Start of Text passage

Potentially, the biggest mind shift for the security team is delegating the responsibility of tracking and fixing any vulnerabilities to the individual development teams that own the cloud assets. If the CNAPP tool identifies an issue, it should be the responsibility of the asset owner and their dev team to address it—and within the SLA defined by the security team. The cost of being allowed to ‘move fast and break things’ means you are also responsible for fixing what breaks.

The effectiveness of this approach depends heavily on the maturity of the organization as well as the individual teams. More effective teams might be allowed less oversight, while less effective or mature teams might be only allowed a short leash. The people involved also need to understand the importance of fixing security defects and formally allocate time in their sprints for it. For example, teams should be dissuaded from flagging every finding as a ‘false positive’ so the findings disappear from the dashboard. A culture that encourages flagging security issues and increasing visibility should be promoted. They can then be adequately addressed, not hidden or brushed under the carpet to meet delivery timeframes.

This means making the security tools as user-friendly for developers as possible. Rolling out an automated assurance process will require strong change management and constant consultation with the development teams to ensure they get exactly what they want. If you’re not simultaneously making their lives easier and their software more secure, they won’t want to use your tools or follow your process. And if they don’t use what you put in place, they will start finding workarounds to bypass the official process. Even attempting CNAPP might be a waste of time in this type of corporate culture.

End of Text passage
Start of Dataset records

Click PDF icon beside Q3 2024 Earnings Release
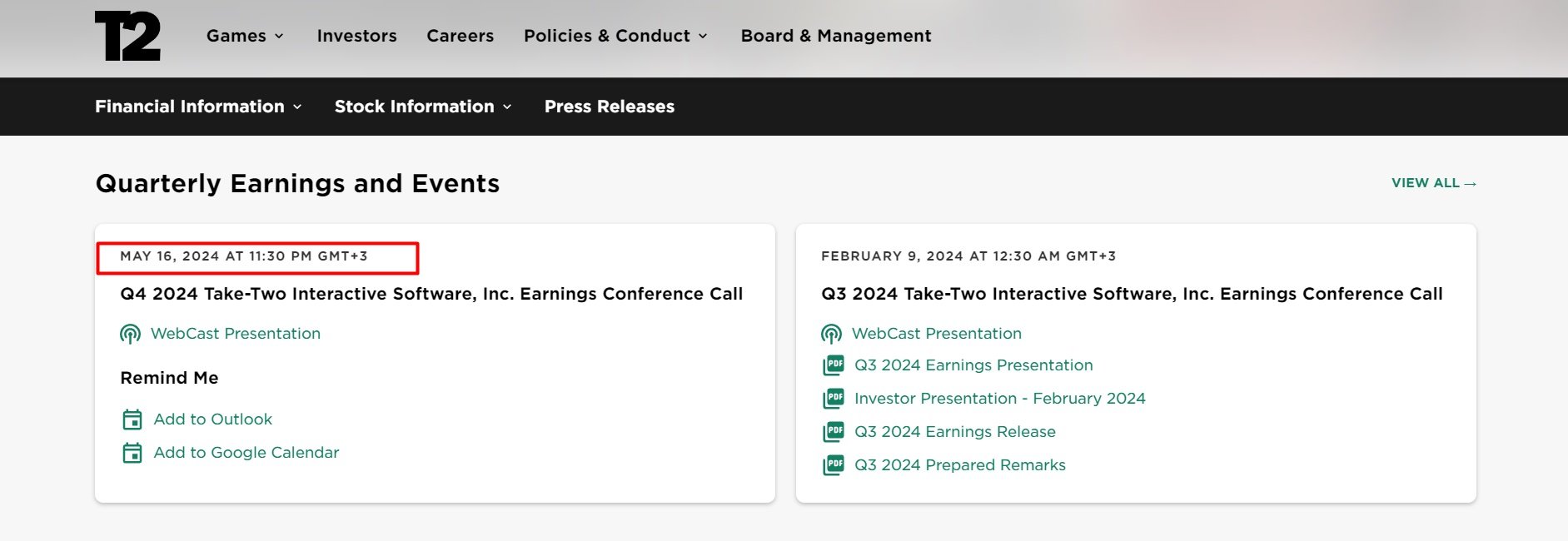Viewport: 1568px width, 541px height. click(x=834, y=432)
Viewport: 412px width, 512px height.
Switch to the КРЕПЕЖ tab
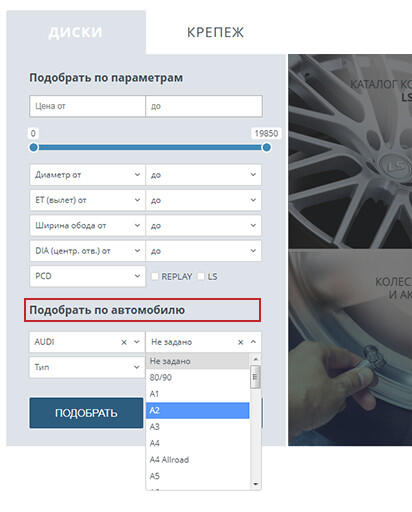[215, 32]
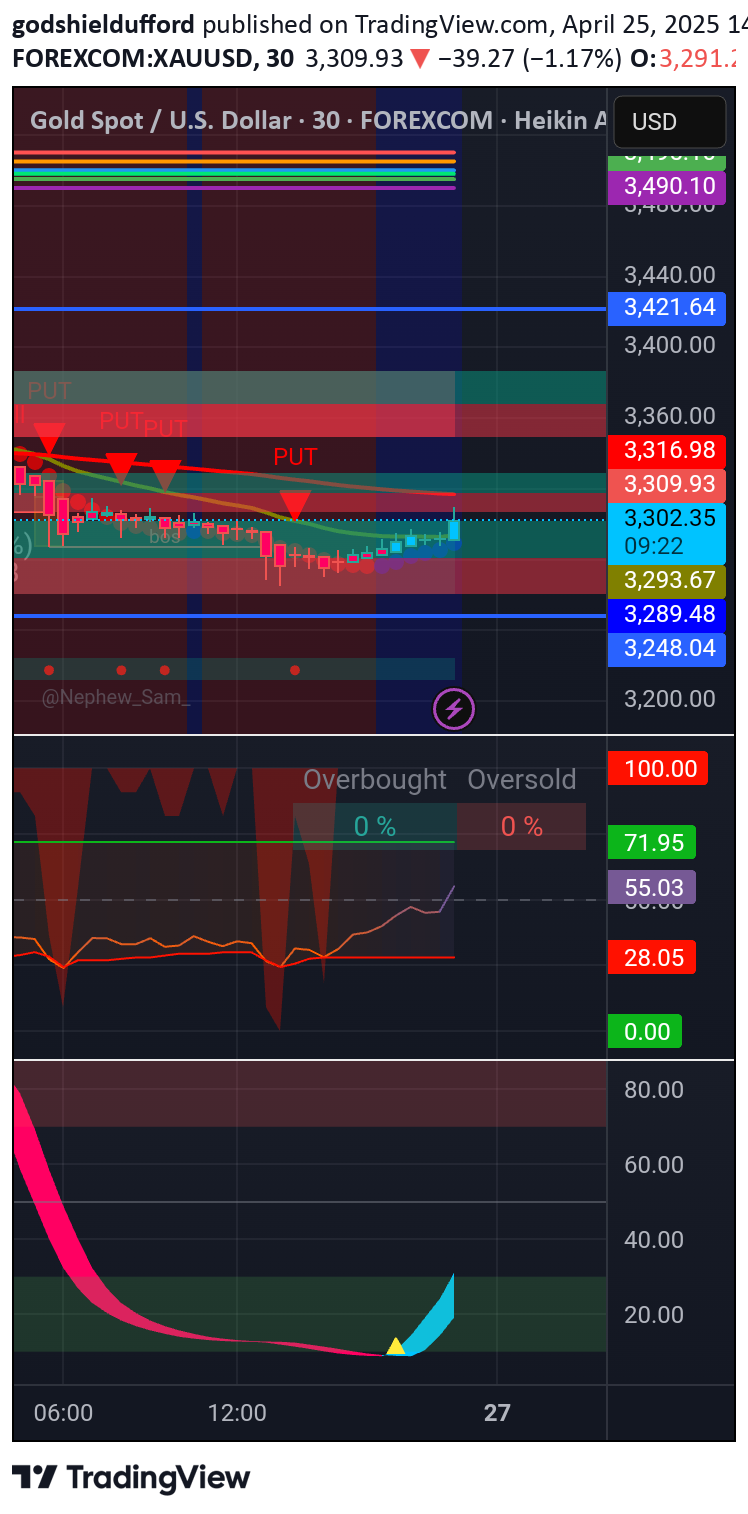Click the Oversold 0 % box
748x1514 pixels.
pos(522,826)
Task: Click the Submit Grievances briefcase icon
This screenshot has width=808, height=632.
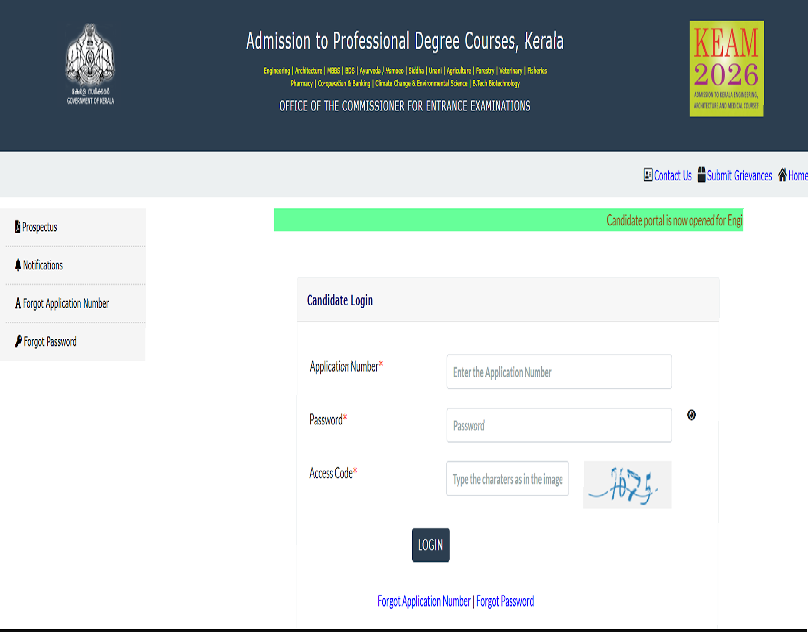Action: [x=700, y=175]
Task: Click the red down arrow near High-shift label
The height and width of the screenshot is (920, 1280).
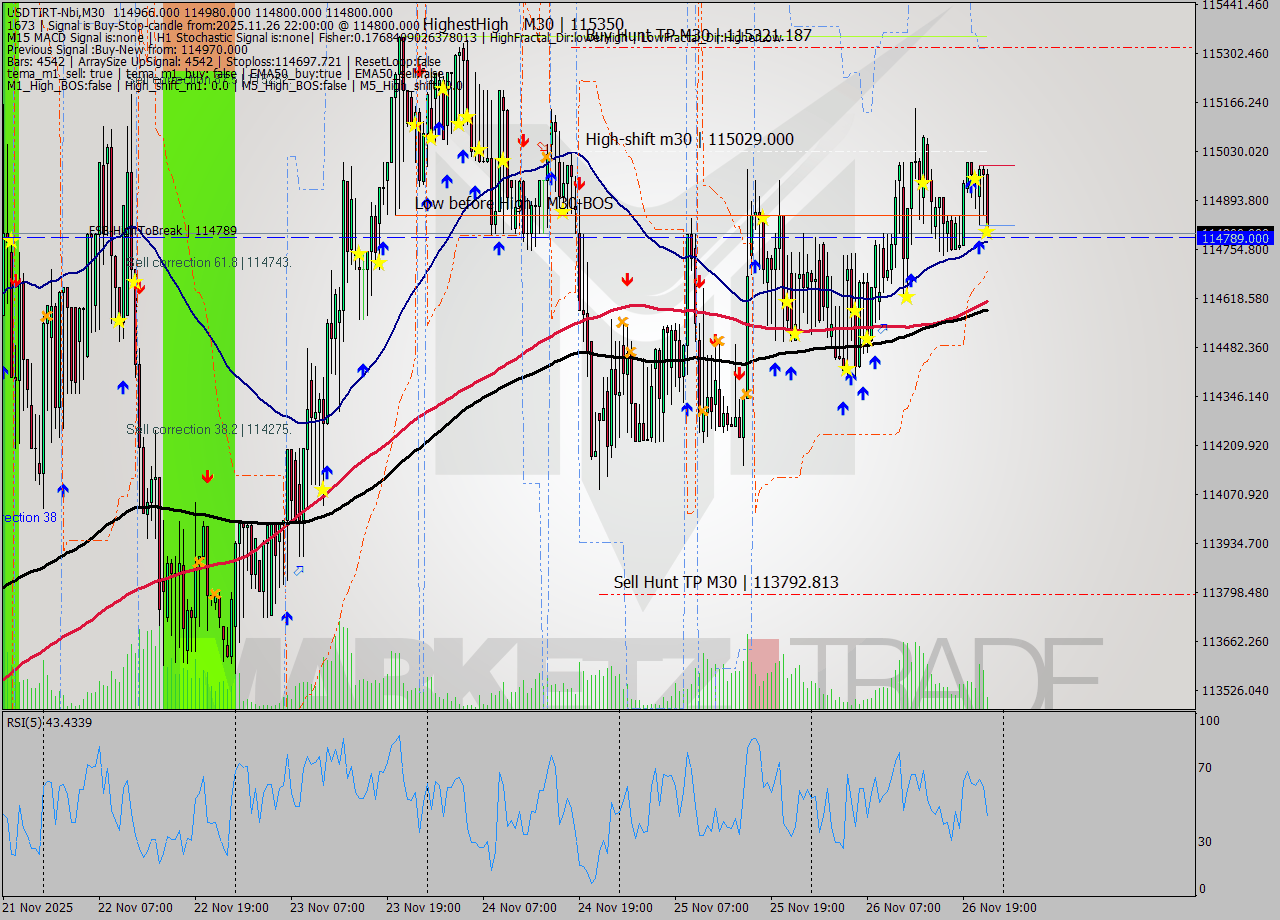Action: (x=524, y=141)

End of Dataset records

- _Work item_
Transcribe the section of the CNAPP passage that begins at the words "The effectiveness of" and stops after "meet delivery timeframes.". The rows play no part in this work.

- _Task result_
The effectiveness of this approach depends heavily on the maturity of the organization as well as the individual teams. More effective teams might be allowed less oversight, while less effective or mature teams might be only allowed a short leash. The people involved also need to understand the importance of fixing security defects and formally allocate time in their sprints for it. For example, teams should be dissuaded from flagging every finding as a ‘false positive’ so the findings disappear from the dashboard. A culture that encourages flagging security issues and increasing visibility should be promoted. They can then be adequately addressed, not hidden or brushed under the carpet to meet delivery timeframes.